Anna Runemark lab
How does adaptation to a novel niche mould genomes and phenotypes?
Using host plant specific subspecies of the fly T. conura we investigate the adaptations following host plant shifts and identify the areas in the genome associated with theseenotypic characters. Broadly, this research strives to increase the understanding of how ecological selection can lead to divergent adaptation and creation of novel diversity. A new niche implies altered selection pressures on several aspects of the phenotype, and this will generate correlational selection for certain combinations of traits/loci. Ultimately we aim to address how non-physical linkage disequilibrium arises when several genomically unlinked loci are selected to be coinherited, and how this process affects both genetic variation and evolvability.

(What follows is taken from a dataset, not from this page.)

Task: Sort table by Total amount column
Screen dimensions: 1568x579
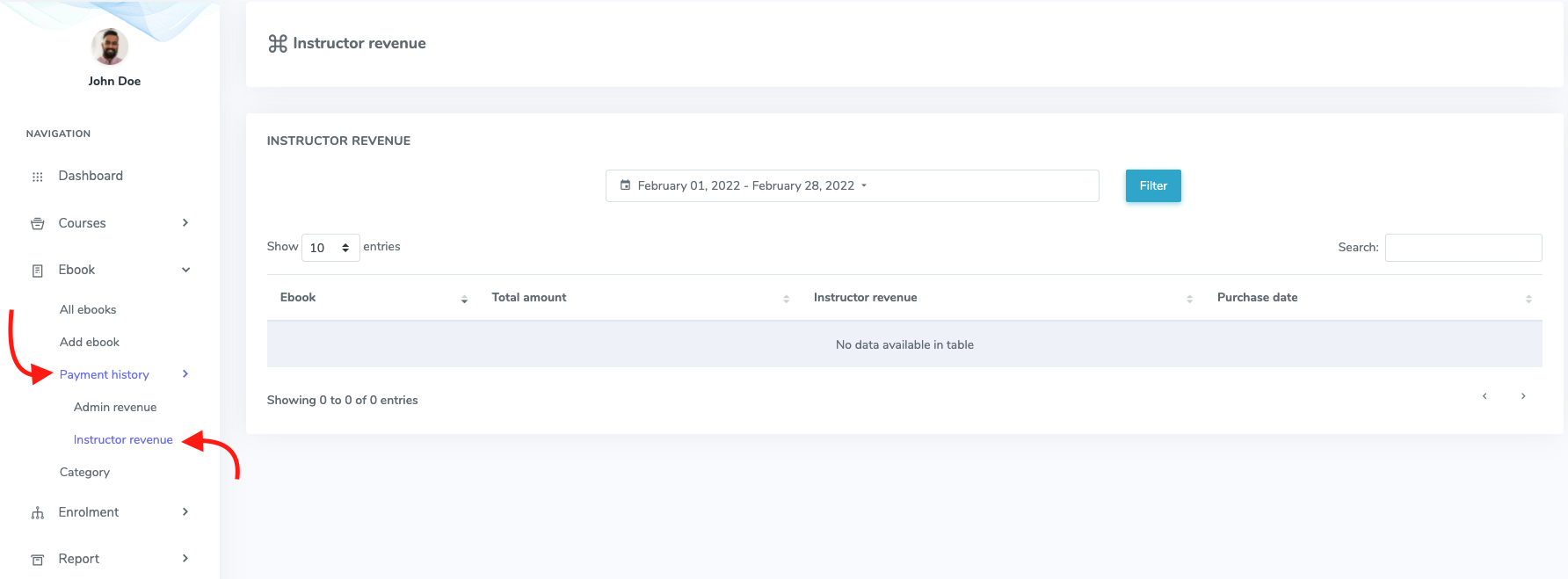Action: click(x=529, y=298)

Adaptation to new environments and selection pressures can be either plastic or genetic. We investigate whether the relative contribution of these different mechanisms differs between populations that are facultatively using two different host plants and would be predicted to benefit from plastic responses, and these that are host plant specialists. We also use this system to address the fitness consequences of generalist behavior and specialization within the same species. The genetic basis of adaptation is highly relevant for the ability to adapt, and speed at which species and populations may adapt, to a changing climate. This is a component of my research that I am currently developing. This research is supported by a Swedish Research Council Establishment Grant.

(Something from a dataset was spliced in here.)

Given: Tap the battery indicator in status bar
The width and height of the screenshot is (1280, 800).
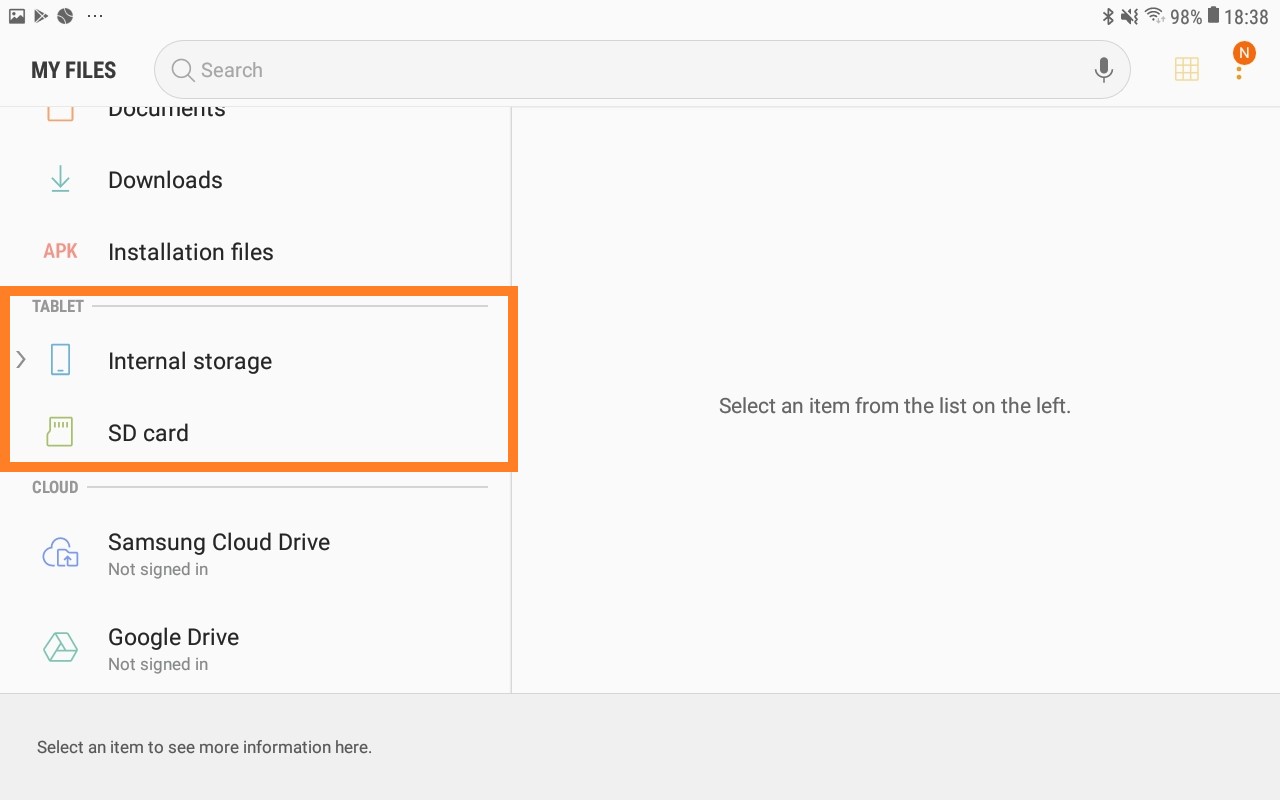Looking at the screenshot, I should click(x=1213, y=16).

Landscape genetics and its applications
I am a co-PI on Mikkel Brydegaards FORMAS grant. In this grant we combine Laser Radar with landscape genetics to investigate the population structure and potential dispersal routes for a forest pest species, the bark beetle Ips typographus. The resistance matrix and gene flow analysis methods are highly transferable, and my intention is to take advantage of this and apply these methods to understand how pollinator genetic diversity, evolvability and connectivity are affected by fragmentation. I am a BECC (Biodiversity and Ecosystem services in a Changing Climate) PI, and I am currently applying for additional funding to apply these methods to other systems, with the long-term goal to apply these tools in pollinators directly relevant to the ecosystem service of pollination. This would be achieved e.g. by developing genetic protocols for assessment of pollinator population connectivity and LIDAR methods for quantifying pollinator movement across landscapes.
Plant genome duplications and the evolution of plant-insect interactions
Ecology may interact with genomic architecture and shape outcomes. PLANT-link has funded a collaborative project where Magne Friberg, Kristina Karlsson-Green (SLU) and I are investigating this. Specifically, we address if pre-existing selection for asexuality facilitates establishment of polyploid lineages; e.g., in conditions where pollination is unreliable, selection should favour asexual reproduction also in diploid populations. Thus, the success of novel polyploids may depend on plant-insect interactions. We study this using different ploidy-types of the plant Lithophragma bolanderi as model. We combine genomic methods with greenhouse experiments and ecological field studies to address how ecological processes and genomic architecture interact to shape resource allocation into sexual and asexual reproduction, and how this variation facilitates the origination of ploidy-level variation.
How can hybridization create novel variation?
Hybrid species have genetic variation from two divergent parent species, and this provides excellent opportunities to address how interactions between different parts of the genome have shaped genome evolution as the origin of genomic regions can be identified. Taking advantage of this we address which genes are involved in reproductive isolation a) through identifying regions where Dobzhansky-Muller Incompatibilities have been purged through reversion to the ancestral state and b) through investigating the role of epistatic interactions in the large effect of the Z chromosome. We also investigate the role of Transposable Elements (TEs) in hybrid genome formation in collaboration with Dr. Alexander Suh and whether methylation can cause or remedy incompatibilities in collaboration with Dr. Marjorie Lienard, Caroline Ø Guldvog, Mark Ravinet and Prof. Glenn-Peter Sætre.